Samuel George Davis Sr. (December 12, 1900 - May 21, 1988) was an American dancer and the father of entertainer Sammy Davis Jr.

==Early life==
Davis was born in Wilmington, North Carolina, to Rosa B. Taylor (1870–1956) and Robert Davis (1868–1948). He and his former wife Elvera Sanchez were both dancers in a vaudeville troupe. The couple split up when their son Sammy Jr. was three. Davis took custody of his son, who then went into show business with his father. He and Will Mastin, the leader of the dance troupe, taught Sammy Jr. how to dance and they performed together as the Will Mastin Trio.

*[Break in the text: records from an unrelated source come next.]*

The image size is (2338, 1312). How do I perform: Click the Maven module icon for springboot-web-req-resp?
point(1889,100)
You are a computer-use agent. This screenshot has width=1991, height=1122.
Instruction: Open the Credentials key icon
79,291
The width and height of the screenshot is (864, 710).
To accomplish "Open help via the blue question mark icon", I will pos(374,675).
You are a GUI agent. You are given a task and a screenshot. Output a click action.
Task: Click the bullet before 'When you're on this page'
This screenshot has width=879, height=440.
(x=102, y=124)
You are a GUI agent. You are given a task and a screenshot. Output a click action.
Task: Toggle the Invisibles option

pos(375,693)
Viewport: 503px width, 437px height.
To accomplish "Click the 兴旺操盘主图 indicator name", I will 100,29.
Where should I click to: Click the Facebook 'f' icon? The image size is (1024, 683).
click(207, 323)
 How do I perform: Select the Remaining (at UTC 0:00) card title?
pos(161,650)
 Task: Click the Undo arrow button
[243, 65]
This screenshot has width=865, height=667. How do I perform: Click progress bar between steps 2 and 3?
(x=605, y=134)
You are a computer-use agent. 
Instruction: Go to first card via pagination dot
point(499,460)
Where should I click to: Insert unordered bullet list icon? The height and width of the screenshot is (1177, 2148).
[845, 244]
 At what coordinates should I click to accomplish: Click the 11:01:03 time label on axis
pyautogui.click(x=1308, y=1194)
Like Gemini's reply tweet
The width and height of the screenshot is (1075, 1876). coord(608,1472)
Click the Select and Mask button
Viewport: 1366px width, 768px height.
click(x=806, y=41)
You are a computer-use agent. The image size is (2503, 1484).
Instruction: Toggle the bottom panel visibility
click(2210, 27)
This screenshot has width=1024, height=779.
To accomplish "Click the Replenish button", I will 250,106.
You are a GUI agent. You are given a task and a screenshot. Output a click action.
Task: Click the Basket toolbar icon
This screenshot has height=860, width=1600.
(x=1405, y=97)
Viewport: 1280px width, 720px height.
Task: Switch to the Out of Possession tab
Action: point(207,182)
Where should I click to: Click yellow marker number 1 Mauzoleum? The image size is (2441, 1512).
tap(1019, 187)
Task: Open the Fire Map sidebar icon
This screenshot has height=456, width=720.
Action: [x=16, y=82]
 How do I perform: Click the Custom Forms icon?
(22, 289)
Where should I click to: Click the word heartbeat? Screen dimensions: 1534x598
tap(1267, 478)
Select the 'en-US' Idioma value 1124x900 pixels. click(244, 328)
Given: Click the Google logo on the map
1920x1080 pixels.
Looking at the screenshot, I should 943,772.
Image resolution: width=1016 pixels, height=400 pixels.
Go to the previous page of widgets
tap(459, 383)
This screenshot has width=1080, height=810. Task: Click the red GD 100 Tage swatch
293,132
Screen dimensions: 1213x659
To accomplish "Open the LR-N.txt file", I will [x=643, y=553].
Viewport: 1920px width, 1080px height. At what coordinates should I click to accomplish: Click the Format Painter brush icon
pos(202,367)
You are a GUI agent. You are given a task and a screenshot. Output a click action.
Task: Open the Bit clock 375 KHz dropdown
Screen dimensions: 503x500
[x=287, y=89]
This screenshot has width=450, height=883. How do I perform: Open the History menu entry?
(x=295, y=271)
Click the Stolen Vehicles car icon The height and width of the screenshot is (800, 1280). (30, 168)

Sammy Jr. once stated, "When I was nine I told my father, 'I can outdance you'. 'Oh yeah? What makes you think that?' he asked. 'Cause you taught me everything I know'. 'Yeah, but I didn't teach you everything I know.'"

==Career==

Davis began dancing early in life, and as a young man joined Will Mastin to form a dancing troupe. Soon Sammy Jr. joined the act and they became known as the Will Mastin Trio. The three appeared in the 1956 Broadway musical Mr. Wonderful.

Davis also appeared in two movies, Sweet and Low (1947) with the Will Mastin Trio, and The Benny Goodman Story (1956), in which he played the bandleader and arranger Fletcher Henderson.

==Death==
Davis died May 21, 1988, in Beverly Hills, California, at the age of 87, of natural causes, just two years before the death of his son, Sammy Davis Jr.

He was interred at Forest Lawn Memorial Park in Glendale, California.